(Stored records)
-=-=-=-=-

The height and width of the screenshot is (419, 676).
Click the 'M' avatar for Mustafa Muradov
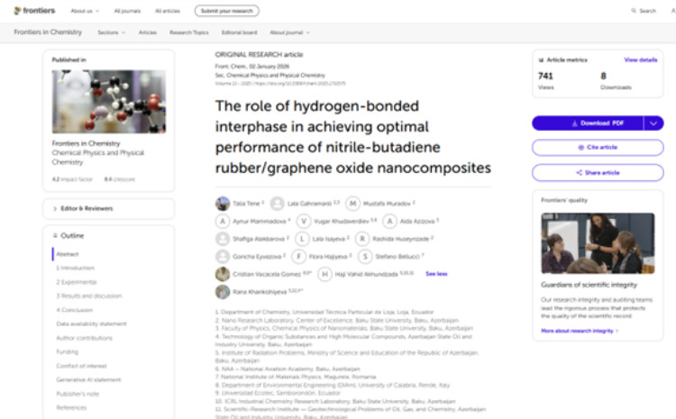(x=352, y=204)
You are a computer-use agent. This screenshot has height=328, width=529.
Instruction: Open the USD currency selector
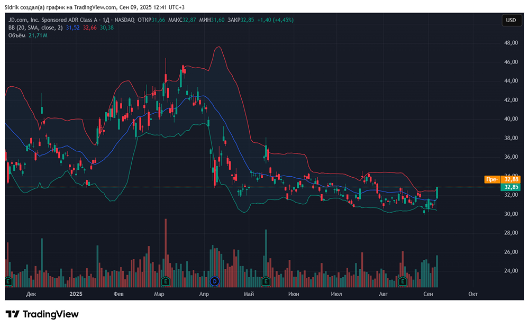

-=-=-=-=-

Required action: Without including any picture, repeat the data exactly.

Response:
The height and width of the screenshot is (419, 676).
Click the 'M' avatar for Mustafa Muradov
(x=352, y=204)
You are a computer-use agent. This screenshot has height=328, width=529.
Instruction: Open the USD currency selector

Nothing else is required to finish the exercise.